Essentially, enforcers are not in the game for their playing skills and are there more to start fights.  The film examines everything from enforcers trying to become better players, the shortness of their careers, and how difficult it is for them to move on after retiring.  It was definitely an excellent film.


Always Brando Intro

Always Brando
My first foreign-language film of the festival was a very pleasant surprise.  The film is a bit of a meta-film in many ways.  For starters, the lead actor Anis Raache is essentially playing himself.  In addition, the film features many documentary scenes with the director Ridha Behi describing his attempts to get Marlon Brando involved with this film, just prior to the actor’s death.

Anyways, the film is about a Tunisian man, who bears a resemblance to a young Brando, who is courted for a possible acting role playing the famous actor.  Throughout this, the film comments on how hard it is for an Arabic to enter and be accepted in the United States, in a post 9/11 world, and Anis was constantly warned that he would never make it in America.

Definitely an enjoyable film.


You’re Next Q&A

You’re Next
My first Midnight Madness film of the festival was probably also my favourite film so far.  The film is a slasher film about a family, who is terrorized by a group of men in animal masks.

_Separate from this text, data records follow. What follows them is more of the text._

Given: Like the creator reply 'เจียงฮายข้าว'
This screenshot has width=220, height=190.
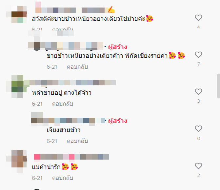Looking at the screenshot, I should [198, 129].
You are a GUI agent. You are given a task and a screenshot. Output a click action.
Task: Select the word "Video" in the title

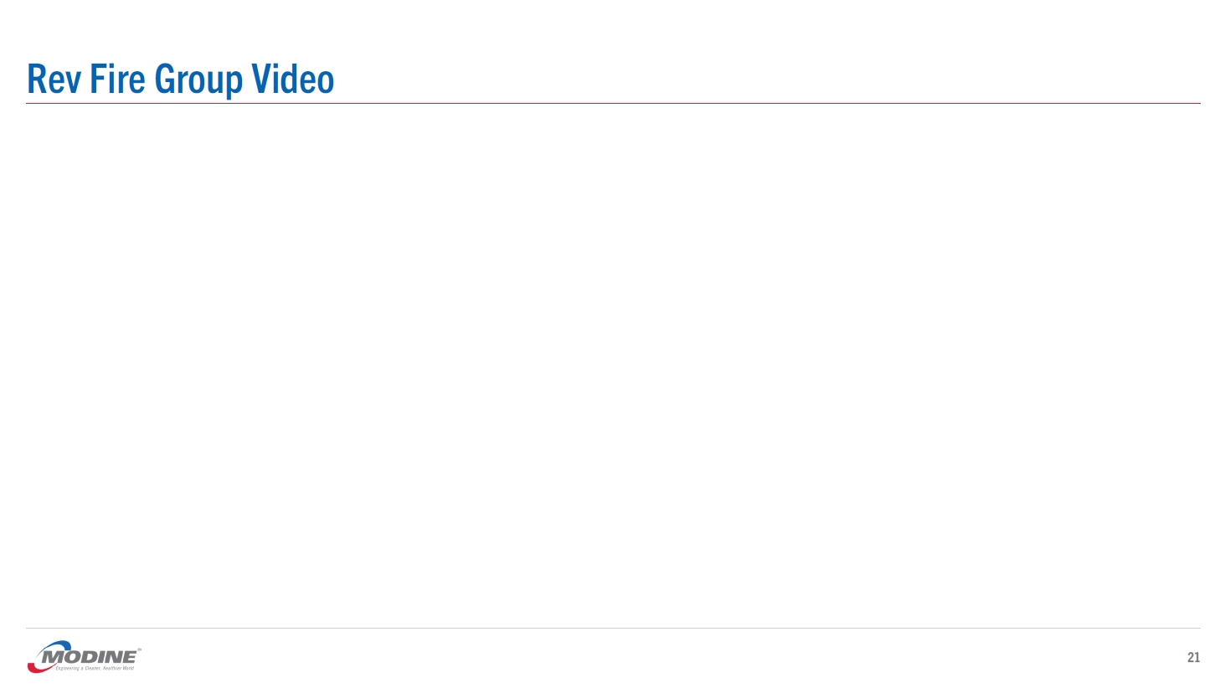pyautogui.click(x=293, y=80)
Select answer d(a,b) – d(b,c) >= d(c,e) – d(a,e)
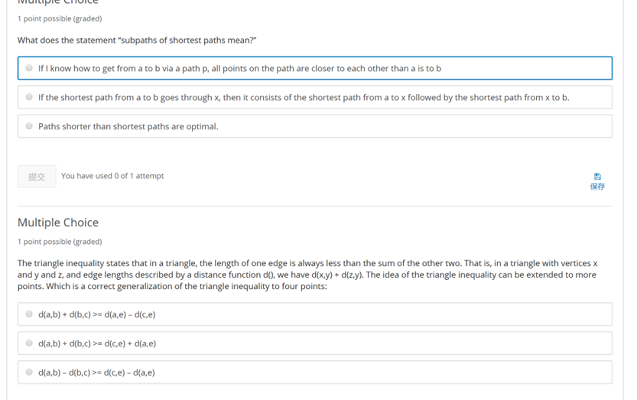Image resolution: width=637 pixels, height=400 pixels. pos(29,372)
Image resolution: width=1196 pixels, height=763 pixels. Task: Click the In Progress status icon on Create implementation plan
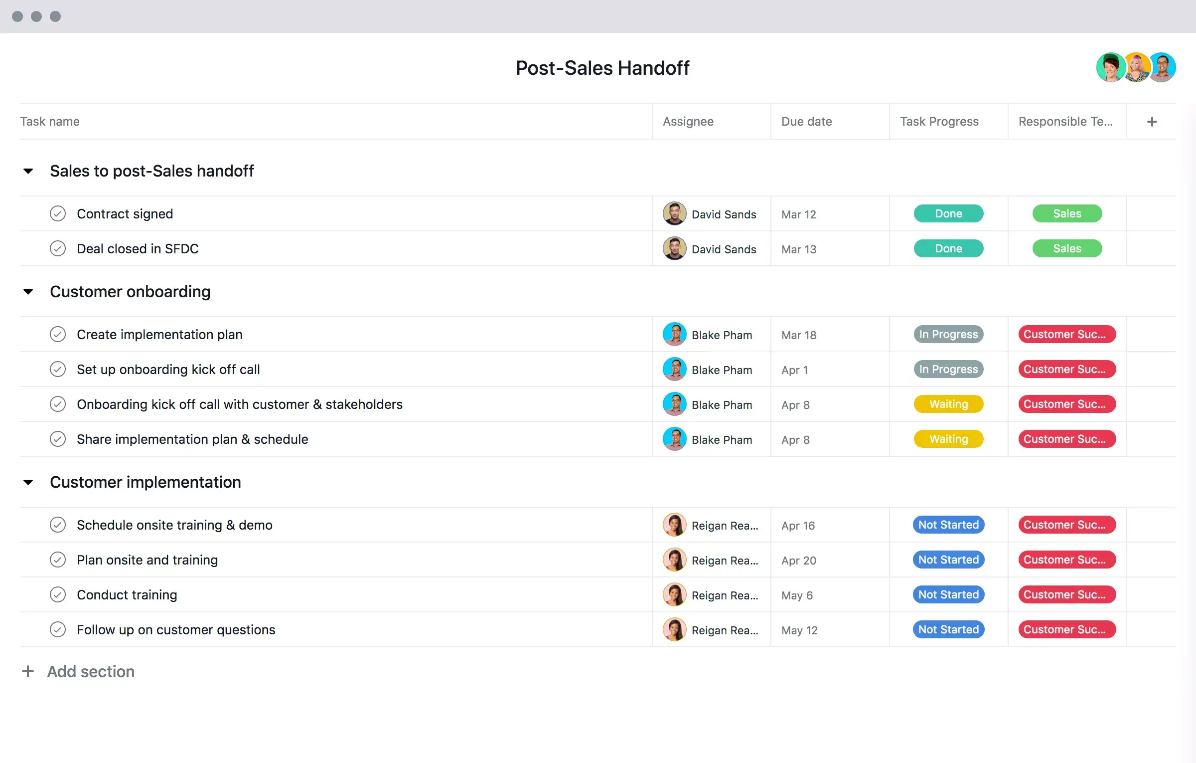(947, 334)
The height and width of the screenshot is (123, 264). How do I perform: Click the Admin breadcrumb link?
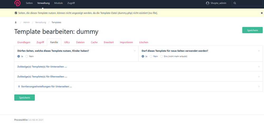26,22
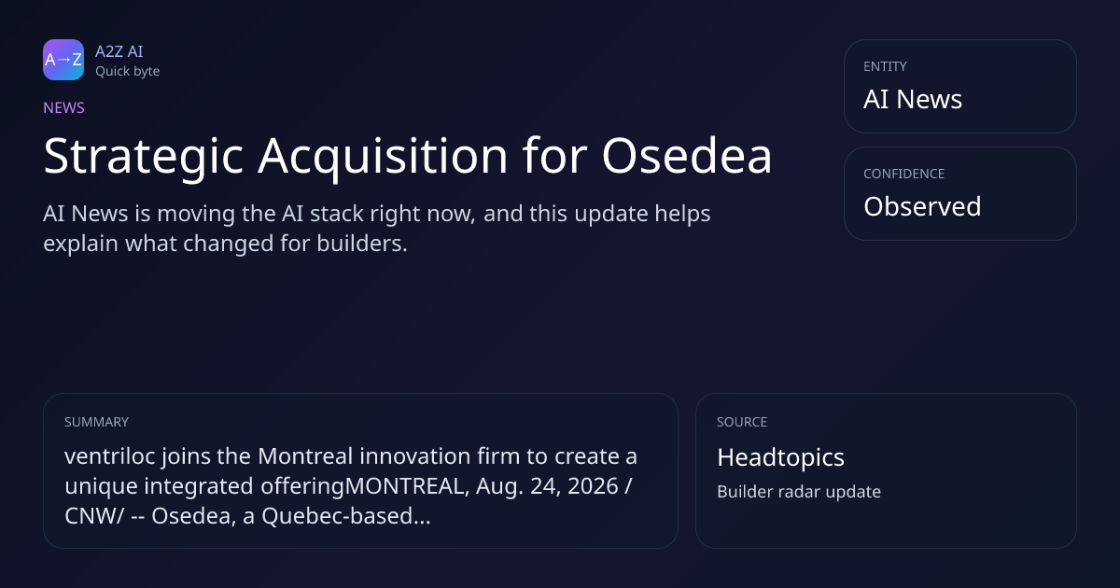
Task: Open the Strategic Acquisition for Osedea headline
Action: coord(408,156)
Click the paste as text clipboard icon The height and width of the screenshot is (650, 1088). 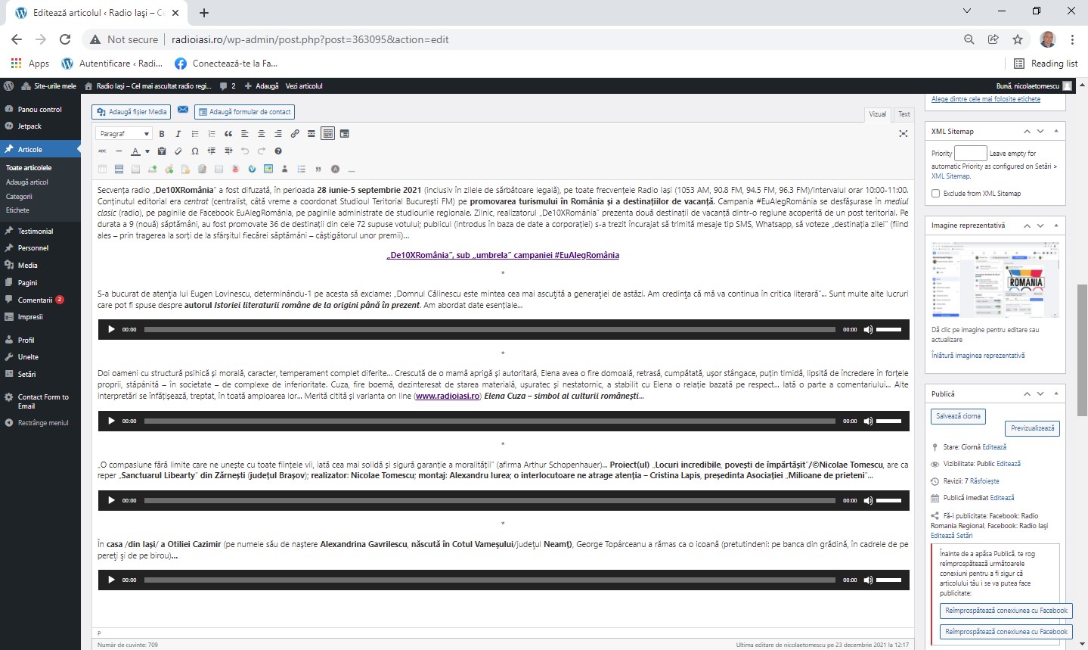[162, 151]
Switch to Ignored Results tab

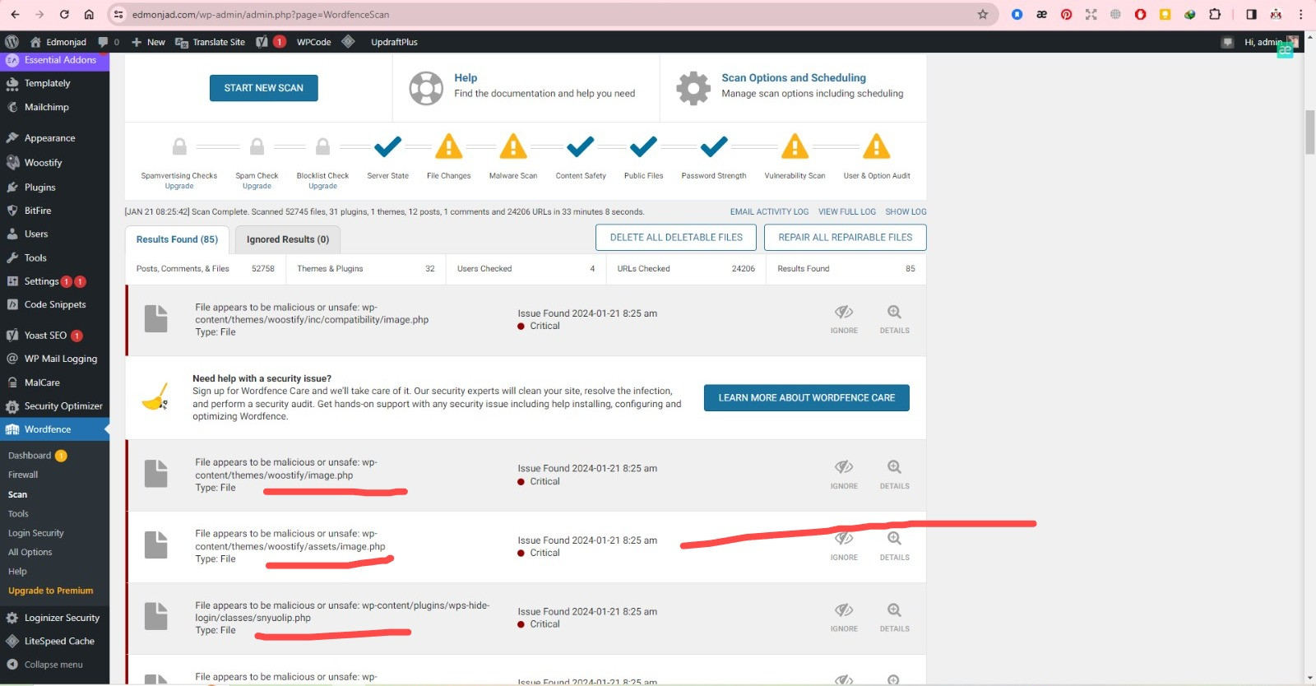pyautogui.click(x=287, y=239)
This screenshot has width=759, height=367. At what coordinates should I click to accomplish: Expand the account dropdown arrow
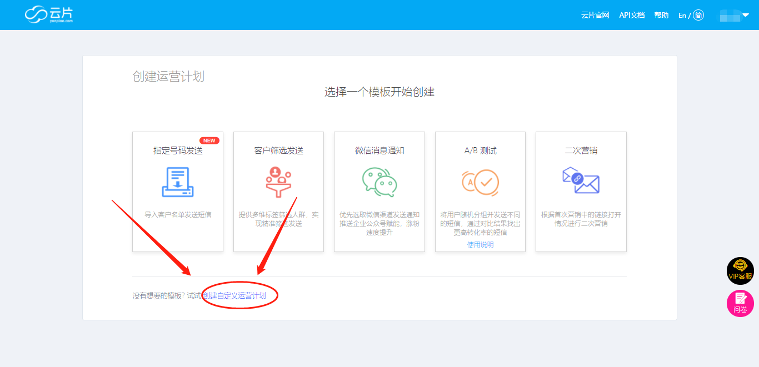tap(746, 15)
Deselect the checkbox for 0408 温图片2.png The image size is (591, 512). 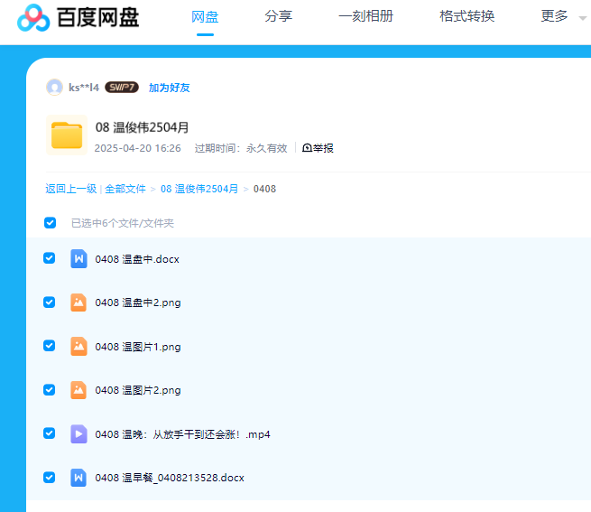tap(50, 389)
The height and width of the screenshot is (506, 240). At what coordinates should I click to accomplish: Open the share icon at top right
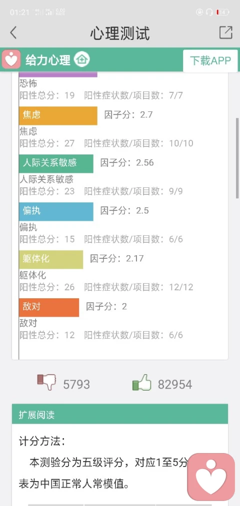(226, 32)
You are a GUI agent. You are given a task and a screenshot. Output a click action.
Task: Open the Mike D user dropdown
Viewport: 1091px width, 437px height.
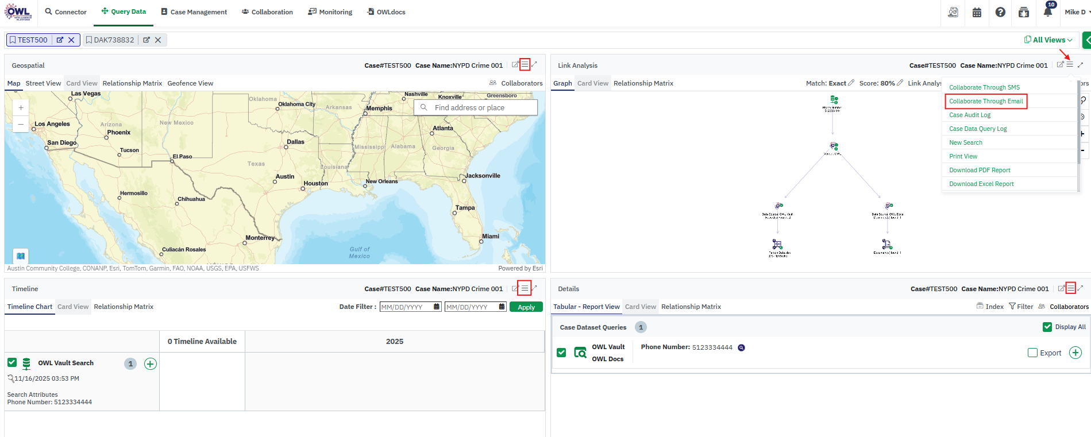(x=1077, y=12)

The film had a very tongue-in-cheek tone to it and it never takes itself two seriously.  It doesn’t go into full-blown comedy territory, however the film seems to purposely use every single horror cliche in the book (to crowd-pleasing results).

Some other comments I have about the film are the extremely gory deaths (with each person dying in a unique way), as well as the very John Carpenter-esque electronic score (which really adds to the tongue-in-cheek tone).

You’re Next is not the most original horror film in the world, but it was definitely very enjoyable.


And that’s Day 2 and 3 of TIFF.  I will post another report in a day or two.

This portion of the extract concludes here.